Lumpectomy with no further treatment

Eloise

P.S. to Laraby -- HER2 testing isn't usually done for non-invasive cancers, since there's no question of getting chemo. 

olefin

Bessie,
Saw my Oncologist today.
I asked about my margin, he only said it was good and it was negative.
Also told him that the radiologist had recommended... no radiation.

Also got the results of the Oncotype DX testing. My score was 11, which he said is very good. But he wants me to start taking Femara pills.
I've had a severe case of bloods clots many years ago from taking hormones that almost cost me my life. And I see Femara has a 2% risk of blood clots. Also read many people have many other problems from taking Femara.

I told the Oncologist I didn't want to take Femara but then he said if I wasn't having radiation or taking Femara he would recommend a mastectomy??

I'm wanting to have no further treatment and have yearly mammograms. But after seeing the Oncologist I'm now more confused!

I'm thinking of going to MD Anderson Cancer Center in Houston for a second opinion.

Your advice or from others is appreciated.

LeslieVilla

Mary , Your story is encouraging to me.  I have Invasive ductal carcenomo HER2NUE 3+ ER+(slightly) PRneg stage 1 cancer, small 12 mm tumor.  every surgeon I have talked to says lumpectomy sentinal node biopsy Herceptin (only treatment for HEr2 Nue positive) Chemo and radiation.  i saw 10 diff docs, all say same.   Looks like the lymph notes are clear at the moment form an MRI.  I'm refusing chemo.  I'm concidering refusing radiation ou get.

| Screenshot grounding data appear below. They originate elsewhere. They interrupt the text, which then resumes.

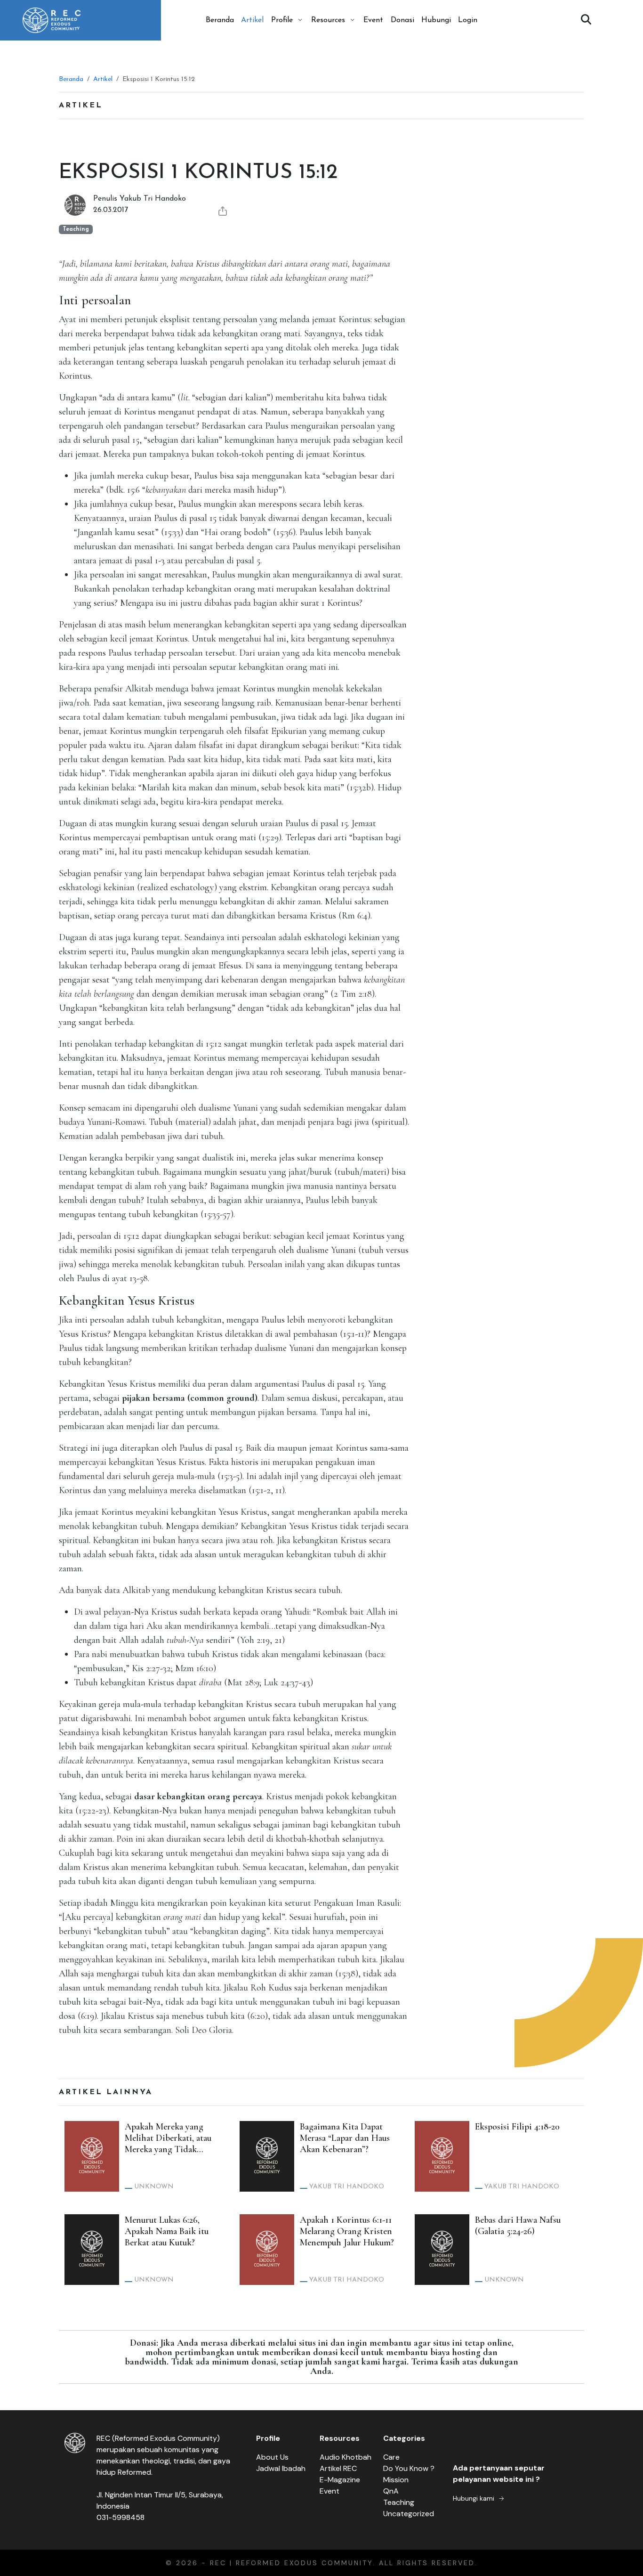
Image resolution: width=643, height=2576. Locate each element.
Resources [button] (328, 20)
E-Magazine (340, 2480)
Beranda (220, 20)
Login (467, 20)
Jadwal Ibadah (280, 2468)
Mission (396, 2480)
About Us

also, but I'm scheduled at Stanford hospital for a new type of surgery called IORT one blast ofhigh does radiation only where the tumor was removed done at the time of surgery and that is all you get.  However I'm reconsidering.  I'm concerned that any radiation might cause more cancer.   I'm seeing a naturopath, completley changing my diet getting vitamin c IV every week, taking graviolaand  taking Hemp oil (see youtube movie RUN FROM THE CURE) .I feel my body has a much better chance at fighting off the cancer without damaging it from chemo and herceptin.   I'm on hte fene about radiation.  What kind o

LeslieVilla

I say Dr Lagios here in San Francisco.  He is a wonderful guy.  I asked for a second opinion on my path report and he found that California Pacific Hospital didn't even do a FSH test on my tissue and I'm actually slighlty ER positive, not ER neg as i was initally told.  I'm glad i live so close to him. I have  grade 7 Tumor and though surgoens tell me not to, Dr Lagios says I shoudl demand a Oncotype DX tx.  I'm refusing chemo anyway but not sure about the radiation yet.

LeslieVilla

Hello laraby,

did I understand you had a lumpectomy with no rads and your were her2nue3+?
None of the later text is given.